§ **TASK STATEMENT**:
A verbatim reproduction of the lines below, from the line containing "Horizontal Type tool" through the line containing "Switch to Group permissions tab", both ends included, is the whole required output.

§ **DATA FOR PROCESSING**:
▶
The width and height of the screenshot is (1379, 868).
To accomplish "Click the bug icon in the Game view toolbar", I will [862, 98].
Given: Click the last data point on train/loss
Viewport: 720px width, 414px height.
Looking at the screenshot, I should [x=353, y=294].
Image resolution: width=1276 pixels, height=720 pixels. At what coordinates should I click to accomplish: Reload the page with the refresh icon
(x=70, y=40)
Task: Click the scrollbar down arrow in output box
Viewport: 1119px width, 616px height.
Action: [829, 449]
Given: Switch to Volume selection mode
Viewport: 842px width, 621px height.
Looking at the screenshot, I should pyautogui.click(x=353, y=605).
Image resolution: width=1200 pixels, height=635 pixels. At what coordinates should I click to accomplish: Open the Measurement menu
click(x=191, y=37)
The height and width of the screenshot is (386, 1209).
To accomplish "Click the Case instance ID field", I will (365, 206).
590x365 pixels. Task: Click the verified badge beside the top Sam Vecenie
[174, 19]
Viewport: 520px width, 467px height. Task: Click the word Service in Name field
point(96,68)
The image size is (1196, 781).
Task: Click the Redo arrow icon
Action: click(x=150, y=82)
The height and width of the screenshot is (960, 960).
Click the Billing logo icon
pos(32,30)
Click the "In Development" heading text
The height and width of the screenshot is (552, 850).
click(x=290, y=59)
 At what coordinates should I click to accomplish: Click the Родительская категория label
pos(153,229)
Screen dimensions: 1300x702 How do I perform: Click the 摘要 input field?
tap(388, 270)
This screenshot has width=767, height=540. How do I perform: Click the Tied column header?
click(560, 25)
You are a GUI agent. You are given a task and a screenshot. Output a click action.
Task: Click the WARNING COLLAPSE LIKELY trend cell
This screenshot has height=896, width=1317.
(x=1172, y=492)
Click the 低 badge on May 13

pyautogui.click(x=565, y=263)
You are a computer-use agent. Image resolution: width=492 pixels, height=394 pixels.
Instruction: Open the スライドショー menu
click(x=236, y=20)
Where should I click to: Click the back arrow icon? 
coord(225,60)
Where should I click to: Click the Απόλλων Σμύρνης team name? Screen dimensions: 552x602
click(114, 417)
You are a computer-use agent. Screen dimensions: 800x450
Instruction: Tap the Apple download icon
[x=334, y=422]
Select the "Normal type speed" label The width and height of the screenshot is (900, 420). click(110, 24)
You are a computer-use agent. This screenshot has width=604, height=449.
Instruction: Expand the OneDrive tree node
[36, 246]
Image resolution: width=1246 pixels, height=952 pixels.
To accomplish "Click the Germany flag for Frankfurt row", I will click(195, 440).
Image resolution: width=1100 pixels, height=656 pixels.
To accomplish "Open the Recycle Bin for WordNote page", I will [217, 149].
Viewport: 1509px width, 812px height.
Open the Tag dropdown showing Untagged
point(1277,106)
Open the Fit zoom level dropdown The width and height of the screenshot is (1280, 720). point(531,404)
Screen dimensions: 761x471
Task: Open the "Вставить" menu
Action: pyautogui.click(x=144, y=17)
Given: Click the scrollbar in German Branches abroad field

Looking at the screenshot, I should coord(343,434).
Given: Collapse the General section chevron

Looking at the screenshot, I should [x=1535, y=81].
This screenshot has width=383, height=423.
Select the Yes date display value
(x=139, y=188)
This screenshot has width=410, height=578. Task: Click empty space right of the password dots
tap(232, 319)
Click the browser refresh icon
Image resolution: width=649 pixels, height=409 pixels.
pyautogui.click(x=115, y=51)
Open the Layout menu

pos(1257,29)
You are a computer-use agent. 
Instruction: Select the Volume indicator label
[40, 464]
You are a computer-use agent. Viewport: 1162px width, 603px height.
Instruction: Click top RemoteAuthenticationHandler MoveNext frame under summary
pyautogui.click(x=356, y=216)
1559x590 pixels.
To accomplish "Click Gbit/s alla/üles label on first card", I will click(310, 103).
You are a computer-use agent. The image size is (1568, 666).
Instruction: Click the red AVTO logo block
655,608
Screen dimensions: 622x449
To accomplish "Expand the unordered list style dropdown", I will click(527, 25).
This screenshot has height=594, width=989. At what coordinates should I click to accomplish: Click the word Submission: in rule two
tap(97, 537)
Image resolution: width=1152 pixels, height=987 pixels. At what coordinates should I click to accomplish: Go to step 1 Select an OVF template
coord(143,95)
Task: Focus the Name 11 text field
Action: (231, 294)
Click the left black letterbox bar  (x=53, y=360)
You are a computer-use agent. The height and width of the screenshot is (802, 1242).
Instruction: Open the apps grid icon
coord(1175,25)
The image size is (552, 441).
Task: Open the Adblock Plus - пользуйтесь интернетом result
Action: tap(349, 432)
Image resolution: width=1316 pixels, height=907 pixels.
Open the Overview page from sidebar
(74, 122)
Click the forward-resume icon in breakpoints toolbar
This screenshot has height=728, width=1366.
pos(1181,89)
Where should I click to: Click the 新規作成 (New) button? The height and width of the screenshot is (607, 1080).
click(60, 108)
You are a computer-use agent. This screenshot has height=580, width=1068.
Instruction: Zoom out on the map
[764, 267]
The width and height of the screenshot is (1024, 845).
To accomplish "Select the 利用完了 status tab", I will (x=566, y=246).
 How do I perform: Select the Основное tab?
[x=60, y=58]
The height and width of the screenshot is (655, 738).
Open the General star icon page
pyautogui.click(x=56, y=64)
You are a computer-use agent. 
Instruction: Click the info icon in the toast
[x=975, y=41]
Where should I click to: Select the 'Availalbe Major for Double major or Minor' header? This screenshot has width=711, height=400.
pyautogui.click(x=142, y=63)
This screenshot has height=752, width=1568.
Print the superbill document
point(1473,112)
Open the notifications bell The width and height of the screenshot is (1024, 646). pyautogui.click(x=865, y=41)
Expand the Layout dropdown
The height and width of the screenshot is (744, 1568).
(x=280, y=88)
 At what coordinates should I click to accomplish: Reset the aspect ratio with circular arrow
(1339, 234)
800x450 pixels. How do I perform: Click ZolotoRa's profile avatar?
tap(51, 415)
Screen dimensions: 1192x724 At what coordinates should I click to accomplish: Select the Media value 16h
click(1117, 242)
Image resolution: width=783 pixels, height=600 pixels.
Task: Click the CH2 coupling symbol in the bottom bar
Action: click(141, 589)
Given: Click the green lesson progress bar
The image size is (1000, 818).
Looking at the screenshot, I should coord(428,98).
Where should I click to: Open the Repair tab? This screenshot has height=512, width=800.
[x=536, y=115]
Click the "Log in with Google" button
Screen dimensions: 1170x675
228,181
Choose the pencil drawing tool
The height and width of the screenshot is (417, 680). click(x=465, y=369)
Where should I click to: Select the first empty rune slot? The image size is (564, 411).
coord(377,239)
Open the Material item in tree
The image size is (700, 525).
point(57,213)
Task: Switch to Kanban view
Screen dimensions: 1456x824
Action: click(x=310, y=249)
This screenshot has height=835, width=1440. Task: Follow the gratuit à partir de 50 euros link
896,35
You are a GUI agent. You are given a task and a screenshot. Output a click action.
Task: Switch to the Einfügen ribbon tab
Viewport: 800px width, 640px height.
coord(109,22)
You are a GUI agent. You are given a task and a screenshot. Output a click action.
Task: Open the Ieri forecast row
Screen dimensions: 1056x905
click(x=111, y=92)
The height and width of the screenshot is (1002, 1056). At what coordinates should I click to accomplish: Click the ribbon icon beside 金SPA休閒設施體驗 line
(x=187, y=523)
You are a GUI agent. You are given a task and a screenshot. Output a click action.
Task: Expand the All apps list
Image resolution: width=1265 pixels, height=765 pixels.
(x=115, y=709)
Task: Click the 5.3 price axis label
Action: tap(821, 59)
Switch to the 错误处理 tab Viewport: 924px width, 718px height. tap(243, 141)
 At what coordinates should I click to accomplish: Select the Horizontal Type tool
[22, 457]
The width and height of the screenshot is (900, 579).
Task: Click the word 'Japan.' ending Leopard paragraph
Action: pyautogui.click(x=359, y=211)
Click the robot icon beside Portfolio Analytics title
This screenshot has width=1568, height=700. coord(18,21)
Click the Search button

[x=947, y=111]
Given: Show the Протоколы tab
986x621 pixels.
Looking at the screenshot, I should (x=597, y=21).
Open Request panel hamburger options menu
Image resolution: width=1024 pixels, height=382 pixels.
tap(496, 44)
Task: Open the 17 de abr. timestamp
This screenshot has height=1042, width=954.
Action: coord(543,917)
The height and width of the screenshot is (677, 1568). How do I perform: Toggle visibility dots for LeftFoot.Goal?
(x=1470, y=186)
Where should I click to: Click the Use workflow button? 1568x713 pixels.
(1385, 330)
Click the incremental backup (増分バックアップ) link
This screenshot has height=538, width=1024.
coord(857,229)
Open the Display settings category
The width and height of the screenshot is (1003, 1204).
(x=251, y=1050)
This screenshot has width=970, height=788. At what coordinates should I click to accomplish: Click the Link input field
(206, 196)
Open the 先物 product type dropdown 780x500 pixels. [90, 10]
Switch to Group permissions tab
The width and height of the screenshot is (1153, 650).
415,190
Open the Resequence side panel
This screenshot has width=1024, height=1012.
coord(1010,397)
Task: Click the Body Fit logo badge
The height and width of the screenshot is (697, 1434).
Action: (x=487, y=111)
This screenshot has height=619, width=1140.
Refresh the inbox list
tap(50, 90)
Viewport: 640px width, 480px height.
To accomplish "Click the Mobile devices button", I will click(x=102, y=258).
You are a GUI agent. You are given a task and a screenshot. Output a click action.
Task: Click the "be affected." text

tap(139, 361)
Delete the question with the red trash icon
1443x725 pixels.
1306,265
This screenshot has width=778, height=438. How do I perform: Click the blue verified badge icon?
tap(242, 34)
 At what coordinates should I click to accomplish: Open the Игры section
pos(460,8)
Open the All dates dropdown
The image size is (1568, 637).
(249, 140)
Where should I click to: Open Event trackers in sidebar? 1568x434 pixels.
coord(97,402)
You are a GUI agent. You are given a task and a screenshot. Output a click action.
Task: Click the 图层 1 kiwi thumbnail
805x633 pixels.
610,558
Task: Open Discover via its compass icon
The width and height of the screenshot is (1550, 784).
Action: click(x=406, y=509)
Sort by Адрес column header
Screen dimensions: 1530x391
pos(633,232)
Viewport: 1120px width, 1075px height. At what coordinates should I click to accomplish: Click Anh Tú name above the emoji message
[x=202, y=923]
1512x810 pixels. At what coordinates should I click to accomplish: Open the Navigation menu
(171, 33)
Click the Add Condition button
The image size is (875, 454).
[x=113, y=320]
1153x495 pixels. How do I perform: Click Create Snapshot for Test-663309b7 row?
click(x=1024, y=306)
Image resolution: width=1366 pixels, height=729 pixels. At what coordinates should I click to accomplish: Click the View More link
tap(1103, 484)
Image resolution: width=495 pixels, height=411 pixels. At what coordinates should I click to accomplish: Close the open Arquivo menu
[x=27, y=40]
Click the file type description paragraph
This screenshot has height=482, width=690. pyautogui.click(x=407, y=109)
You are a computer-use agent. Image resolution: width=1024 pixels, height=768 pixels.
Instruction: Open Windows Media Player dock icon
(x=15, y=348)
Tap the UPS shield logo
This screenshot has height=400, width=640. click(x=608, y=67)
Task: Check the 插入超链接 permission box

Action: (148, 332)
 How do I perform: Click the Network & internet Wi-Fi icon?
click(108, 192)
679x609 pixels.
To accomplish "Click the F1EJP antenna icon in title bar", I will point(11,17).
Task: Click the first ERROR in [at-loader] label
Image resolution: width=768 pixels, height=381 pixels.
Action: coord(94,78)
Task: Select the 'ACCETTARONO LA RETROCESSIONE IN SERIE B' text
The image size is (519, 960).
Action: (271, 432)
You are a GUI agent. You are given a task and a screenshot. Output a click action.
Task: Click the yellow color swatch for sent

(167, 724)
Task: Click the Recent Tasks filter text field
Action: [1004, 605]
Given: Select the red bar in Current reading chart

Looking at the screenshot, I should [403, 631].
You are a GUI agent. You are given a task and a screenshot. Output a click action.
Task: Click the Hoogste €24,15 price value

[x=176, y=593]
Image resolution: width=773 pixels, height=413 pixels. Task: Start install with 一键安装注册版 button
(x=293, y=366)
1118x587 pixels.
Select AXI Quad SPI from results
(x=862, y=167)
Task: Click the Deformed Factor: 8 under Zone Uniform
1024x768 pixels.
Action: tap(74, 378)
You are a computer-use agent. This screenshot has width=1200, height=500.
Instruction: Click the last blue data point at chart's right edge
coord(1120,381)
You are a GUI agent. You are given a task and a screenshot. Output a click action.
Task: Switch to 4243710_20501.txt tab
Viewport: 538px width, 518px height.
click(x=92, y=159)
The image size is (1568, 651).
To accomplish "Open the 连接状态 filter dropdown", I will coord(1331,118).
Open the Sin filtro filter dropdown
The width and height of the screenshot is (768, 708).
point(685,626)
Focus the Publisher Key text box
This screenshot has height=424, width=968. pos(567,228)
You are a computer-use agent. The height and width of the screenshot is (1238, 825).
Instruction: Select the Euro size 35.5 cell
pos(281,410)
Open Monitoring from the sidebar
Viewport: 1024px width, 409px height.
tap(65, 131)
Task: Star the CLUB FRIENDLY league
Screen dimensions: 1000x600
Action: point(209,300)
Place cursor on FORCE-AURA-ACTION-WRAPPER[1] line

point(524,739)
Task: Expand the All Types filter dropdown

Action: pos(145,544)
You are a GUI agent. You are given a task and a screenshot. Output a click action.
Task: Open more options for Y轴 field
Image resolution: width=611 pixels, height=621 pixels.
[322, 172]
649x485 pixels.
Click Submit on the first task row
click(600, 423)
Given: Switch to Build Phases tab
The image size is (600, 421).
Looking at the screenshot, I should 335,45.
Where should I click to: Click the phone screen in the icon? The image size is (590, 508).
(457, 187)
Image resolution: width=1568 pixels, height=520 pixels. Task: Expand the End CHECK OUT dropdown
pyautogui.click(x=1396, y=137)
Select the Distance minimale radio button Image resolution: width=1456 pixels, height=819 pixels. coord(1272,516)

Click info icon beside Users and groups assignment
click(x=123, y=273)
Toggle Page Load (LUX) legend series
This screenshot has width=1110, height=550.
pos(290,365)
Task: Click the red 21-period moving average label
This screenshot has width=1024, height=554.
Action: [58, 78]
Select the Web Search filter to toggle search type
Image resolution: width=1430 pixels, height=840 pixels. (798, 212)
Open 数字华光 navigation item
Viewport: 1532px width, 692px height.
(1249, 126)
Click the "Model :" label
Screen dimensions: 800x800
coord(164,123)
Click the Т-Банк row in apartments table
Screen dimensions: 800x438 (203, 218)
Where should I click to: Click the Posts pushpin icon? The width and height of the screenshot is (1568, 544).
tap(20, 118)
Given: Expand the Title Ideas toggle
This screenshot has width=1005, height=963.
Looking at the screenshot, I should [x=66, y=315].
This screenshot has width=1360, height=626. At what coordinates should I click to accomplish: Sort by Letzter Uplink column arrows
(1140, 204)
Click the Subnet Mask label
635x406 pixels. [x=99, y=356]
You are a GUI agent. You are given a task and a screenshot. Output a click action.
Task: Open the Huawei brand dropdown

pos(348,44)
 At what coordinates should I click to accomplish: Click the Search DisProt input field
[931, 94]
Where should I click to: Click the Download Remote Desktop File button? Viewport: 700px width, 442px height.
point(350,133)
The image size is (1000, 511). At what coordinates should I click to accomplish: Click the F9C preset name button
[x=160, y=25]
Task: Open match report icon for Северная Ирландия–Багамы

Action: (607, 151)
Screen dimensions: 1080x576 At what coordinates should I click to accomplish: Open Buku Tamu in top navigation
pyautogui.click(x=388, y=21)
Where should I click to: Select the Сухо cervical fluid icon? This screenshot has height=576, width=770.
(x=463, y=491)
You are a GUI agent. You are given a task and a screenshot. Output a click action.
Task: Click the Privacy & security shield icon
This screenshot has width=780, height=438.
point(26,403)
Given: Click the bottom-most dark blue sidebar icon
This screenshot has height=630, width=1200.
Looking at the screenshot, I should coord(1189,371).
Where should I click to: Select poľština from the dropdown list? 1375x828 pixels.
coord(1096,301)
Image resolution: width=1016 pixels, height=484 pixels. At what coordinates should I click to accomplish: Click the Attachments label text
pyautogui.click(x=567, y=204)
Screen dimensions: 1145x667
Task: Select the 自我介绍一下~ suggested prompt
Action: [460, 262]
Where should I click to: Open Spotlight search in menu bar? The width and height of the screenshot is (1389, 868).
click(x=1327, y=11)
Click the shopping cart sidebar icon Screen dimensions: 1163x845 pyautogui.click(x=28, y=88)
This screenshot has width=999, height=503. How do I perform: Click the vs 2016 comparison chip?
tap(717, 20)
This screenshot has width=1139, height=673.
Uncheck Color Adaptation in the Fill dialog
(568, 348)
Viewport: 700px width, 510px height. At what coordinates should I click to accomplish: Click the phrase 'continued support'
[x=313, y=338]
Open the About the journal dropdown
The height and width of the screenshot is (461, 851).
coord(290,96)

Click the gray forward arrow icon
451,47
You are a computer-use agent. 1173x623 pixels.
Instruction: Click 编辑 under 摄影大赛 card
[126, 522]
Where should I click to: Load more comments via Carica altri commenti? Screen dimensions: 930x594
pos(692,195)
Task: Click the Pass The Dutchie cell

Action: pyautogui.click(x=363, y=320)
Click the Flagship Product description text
◀
§ **TASK RESPONSE**:
 At what coordinates should I click to accomplish: Select the Horizontal Type tool
[22, 457]
The width and height of the screenshot is (900, 579).
Task: Click the word 'Japan.' ending Leopard paragraph
Action: pyautogui.click(x=359, y=211)
Click the robot icon beside Portfolio Analytics title
This screenshot has width=1568, height=700. coord(18,21)
Click the Search button

[x=947, y=111]
Given: Show the Протоколы tab
986x621 pixels.
Looking at the screenshot, I should (x=597, y=21).
Open Request panel hamburger options menu
Image resolution: width=1024 pixels, height=382 pixels.
tap(496, 44)
Task: Open the 17 de abr. timestamp
This screenshot has height=1042, width=954.
Action: coord(543,917)
The height and width of the screenshot is (677, 1568). How do I perform: Toggle visibility dots for LeftFoot.Goal?
(x=1470, y=186)
Where should I click to: Click the Use workflow button? 1568x713 pixels.
(1385, 330)
Click the incremental backup (増分バックアップ) link
This screenshot has height=538, width=1024.
coord(857,229)
Open the Display settings category
The width and height of the screenshot is (1003, 1204).
(x=251, y=1050)
This screenshot has width=970, height=788. At what coordinates should I click to accomplish: Click the Link input field
(206, 196)
Open the 先物 product type dropdown 780x500 pixels. [90, 10]
Switch to Group permissions tab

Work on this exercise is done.